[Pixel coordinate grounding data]
___

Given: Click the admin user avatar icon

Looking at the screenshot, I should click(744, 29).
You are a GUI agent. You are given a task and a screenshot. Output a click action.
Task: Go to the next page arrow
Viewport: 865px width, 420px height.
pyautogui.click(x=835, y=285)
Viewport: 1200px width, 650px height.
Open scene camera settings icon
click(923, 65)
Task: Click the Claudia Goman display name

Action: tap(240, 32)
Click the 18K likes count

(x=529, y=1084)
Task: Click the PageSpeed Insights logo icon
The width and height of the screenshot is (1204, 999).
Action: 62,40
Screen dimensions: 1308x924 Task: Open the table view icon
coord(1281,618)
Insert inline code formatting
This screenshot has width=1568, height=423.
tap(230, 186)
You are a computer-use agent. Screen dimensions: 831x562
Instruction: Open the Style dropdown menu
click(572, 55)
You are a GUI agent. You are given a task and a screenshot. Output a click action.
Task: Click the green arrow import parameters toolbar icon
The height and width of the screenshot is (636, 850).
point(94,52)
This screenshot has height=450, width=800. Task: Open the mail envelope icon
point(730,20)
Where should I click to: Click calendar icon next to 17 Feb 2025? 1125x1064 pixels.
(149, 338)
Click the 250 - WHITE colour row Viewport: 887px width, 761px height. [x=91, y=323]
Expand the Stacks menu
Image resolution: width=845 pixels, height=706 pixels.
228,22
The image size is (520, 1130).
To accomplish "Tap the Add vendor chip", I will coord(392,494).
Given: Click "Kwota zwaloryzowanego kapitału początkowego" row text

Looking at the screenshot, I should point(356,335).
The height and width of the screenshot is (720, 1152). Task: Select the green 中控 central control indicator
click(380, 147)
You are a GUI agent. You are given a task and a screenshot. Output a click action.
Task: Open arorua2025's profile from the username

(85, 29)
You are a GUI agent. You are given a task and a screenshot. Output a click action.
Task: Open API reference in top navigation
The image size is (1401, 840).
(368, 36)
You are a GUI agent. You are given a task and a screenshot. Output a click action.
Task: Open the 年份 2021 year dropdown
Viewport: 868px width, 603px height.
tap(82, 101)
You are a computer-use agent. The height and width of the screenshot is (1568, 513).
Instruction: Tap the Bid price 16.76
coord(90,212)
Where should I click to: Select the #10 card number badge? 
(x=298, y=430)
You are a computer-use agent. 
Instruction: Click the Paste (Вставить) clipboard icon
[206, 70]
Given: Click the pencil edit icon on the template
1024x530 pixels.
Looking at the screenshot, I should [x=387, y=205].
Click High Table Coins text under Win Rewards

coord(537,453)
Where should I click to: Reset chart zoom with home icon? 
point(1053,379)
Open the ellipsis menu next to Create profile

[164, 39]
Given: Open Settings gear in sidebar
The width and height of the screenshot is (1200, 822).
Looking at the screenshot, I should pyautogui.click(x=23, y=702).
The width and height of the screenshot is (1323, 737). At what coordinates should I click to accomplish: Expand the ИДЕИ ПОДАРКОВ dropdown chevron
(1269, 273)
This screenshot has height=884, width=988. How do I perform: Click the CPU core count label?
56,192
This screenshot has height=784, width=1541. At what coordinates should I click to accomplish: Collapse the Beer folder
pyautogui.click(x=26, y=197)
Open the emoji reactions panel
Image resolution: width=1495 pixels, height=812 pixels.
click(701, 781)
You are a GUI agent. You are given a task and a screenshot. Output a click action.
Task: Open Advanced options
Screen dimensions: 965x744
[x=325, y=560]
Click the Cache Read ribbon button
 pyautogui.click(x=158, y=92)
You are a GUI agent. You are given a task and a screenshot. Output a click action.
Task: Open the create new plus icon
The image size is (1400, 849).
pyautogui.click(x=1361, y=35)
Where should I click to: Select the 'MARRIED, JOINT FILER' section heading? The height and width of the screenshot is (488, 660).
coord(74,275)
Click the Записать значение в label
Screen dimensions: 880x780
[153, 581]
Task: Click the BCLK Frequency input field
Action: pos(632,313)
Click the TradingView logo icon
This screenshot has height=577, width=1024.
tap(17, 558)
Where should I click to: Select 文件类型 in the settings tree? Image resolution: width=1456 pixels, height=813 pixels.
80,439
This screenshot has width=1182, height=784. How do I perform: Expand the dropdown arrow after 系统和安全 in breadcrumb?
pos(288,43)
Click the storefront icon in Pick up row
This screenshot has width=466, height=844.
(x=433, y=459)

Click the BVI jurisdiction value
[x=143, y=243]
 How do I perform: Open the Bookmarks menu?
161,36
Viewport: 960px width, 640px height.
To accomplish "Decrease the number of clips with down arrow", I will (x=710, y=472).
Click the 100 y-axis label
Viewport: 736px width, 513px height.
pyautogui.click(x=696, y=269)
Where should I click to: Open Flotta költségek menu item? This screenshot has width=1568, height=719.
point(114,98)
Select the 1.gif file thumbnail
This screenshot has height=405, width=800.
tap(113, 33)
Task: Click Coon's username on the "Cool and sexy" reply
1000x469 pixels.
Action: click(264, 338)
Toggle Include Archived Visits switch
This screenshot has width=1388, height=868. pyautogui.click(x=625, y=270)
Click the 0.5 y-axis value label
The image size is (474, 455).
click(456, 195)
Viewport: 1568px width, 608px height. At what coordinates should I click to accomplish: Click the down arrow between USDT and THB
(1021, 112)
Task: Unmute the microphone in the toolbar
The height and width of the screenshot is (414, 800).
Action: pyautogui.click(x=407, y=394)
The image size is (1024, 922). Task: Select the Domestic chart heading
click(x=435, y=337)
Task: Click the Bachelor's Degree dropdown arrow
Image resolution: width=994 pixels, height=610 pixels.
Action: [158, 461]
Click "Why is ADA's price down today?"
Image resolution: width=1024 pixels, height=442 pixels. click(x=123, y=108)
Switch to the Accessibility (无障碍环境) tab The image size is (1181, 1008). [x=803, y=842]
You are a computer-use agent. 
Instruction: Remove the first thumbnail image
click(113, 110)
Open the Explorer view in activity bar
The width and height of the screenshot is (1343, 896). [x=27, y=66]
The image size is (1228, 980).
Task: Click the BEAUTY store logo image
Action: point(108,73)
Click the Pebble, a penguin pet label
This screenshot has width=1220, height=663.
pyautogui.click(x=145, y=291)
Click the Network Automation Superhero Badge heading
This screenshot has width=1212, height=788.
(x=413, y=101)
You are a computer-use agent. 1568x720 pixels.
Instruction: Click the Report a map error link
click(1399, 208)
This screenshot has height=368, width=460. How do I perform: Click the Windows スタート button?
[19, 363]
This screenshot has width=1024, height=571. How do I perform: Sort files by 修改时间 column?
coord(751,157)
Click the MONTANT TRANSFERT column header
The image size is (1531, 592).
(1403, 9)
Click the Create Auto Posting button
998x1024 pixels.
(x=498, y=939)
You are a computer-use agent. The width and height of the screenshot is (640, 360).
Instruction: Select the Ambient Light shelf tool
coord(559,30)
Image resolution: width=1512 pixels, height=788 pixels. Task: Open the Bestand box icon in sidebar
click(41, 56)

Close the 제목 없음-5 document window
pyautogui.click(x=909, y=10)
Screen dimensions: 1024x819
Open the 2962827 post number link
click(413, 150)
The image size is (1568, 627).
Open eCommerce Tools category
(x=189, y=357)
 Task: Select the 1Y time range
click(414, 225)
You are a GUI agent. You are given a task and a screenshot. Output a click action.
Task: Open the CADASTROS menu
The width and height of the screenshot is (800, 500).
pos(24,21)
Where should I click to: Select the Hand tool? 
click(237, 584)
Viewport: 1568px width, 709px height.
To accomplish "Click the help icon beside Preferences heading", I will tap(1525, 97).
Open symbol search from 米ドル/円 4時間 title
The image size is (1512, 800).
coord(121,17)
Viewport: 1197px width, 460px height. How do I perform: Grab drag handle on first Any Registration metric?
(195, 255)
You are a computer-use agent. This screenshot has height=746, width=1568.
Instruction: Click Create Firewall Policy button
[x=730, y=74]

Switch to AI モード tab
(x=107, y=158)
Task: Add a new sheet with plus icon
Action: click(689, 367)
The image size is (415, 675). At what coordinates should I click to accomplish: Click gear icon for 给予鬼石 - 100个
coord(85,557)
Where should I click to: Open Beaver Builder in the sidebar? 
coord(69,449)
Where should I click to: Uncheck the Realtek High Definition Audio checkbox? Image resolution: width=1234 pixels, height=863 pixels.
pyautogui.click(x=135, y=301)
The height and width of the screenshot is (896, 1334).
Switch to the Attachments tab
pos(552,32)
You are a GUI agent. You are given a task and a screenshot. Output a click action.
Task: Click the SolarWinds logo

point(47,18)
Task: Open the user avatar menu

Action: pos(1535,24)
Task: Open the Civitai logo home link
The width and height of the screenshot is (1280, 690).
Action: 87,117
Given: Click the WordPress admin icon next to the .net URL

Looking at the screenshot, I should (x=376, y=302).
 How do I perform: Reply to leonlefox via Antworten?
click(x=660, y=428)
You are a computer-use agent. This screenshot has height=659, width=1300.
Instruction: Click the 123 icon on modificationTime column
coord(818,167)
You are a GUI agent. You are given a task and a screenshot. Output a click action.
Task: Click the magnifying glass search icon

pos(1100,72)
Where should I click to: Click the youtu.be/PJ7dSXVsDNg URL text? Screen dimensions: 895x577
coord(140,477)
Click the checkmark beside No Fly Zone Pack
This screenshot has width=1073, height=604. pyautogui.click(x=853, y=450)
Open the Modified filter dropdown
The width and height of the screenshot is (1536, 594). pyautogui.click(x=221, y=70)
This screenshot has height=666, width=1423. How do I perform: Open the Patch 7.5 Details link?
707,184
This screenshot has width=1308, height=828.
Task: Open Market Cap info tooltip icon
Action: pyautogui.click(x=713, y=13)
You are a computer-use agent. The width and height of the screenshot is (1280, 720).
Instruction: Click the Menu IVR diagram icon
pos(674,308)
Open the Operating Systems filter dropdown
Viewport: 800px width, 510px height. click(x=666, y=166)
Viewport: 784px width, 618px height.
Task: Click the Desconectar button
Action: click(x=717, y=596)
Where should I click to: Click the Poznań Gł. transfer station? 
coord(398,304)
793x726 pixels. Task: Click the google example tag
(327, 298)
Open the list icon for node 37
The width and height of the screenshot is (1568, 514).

___

■ THE TASK: Show all lines above holding "toolbar".

■ ANSWER TO THIS EXERCISE:
Task: Click the green arrow import parameters toolbar icon
Task: Unmute the microphone in the toolbar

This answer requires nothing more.